**What is required:** Transcribe, without alteration, the line that includes "Given: Click Windows" and each line after it until the records end, omitting all that precede it.

**Source information:**
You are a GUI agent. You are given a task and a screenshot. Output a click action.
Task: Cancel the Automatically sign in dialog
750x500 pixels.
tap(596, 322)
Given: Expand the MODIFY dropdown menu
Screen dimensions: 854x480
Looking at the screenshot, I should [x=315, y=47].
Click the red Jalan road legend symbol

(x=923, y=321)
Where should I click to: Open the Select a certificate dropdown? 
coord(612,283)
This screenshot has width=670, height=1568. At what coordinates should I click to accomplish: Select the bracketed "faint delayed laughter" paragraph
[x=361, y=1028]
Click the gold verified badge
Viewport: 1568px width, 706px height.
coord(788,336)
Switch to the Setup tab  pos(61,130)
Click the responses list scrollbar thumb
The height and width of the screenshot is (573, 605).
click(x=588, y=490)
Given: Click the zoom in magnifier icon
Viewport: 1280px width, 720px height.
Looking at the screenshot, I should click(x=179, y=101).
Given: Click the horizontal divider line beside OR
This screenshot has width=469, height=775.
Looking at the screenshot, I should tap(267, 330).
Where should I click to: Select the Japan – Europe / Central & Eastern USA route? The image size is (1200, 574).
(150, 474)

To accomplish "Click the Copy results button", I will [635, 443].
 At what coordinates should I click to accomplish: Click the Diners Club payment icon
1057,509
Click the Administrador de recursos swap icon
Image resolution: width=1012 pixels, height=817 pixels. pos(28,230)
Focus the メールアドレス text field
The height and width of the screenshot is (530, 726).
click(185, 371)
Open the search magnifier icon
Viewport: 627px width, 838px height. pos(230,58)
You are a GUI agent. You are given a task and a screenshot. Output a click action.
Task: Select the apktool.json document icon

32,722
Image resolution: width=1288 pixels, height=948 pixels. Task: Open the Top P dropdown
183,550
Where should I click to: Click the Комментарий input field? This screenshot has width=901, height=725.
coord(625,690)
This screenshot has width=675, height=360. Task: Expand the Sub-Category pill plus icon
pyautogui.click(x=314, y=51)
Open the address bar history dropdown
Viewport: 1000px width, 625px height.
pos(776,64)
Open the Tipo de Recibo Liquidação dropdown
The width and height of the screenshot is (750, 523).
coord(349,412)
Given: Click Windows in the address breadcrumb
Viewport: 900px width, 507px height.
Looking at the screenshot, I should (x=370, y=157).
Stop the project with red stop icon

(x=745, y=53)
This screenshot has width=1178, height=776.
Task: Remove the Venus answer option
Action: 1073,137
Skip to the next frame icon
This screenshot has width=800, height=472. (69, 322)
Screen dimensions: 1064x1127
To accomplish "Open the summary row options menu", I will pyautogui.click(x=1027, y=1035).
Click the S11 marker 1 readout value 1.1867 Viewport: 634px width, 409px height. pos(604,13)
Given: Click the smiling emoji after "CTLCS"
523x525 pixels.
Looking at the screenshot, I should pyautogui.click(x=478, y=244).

**Solution to this task:**
Given: Click Windows in the address breadcrumb
Viewport: 900px width, 507px height.
Looking at the screenshot, I should (x=370, y=157).
Stop the project with red stop icon

(x=745, y=53)
This screenshot has width=1178, height=776.
Task: Remove the Venus answer option
Action: 1073,137
Skip to the next frame icon
This screenshot has width=800, height=472. (69, 322)
Screen dimensions: 1064x1127
To accomplish "Open the summary row options menu", I will pyautogui.click(x=1027, y=1035).
Click the S11 marker 1 readout value 1.1867 Viewport: 634px width, 409px height. pos(604,13)
Given: Click the smiling emoji after "CTLCS"
523x525 pixels.
Looking at the screenshot, I should pyautogui.click(x=478, y=244).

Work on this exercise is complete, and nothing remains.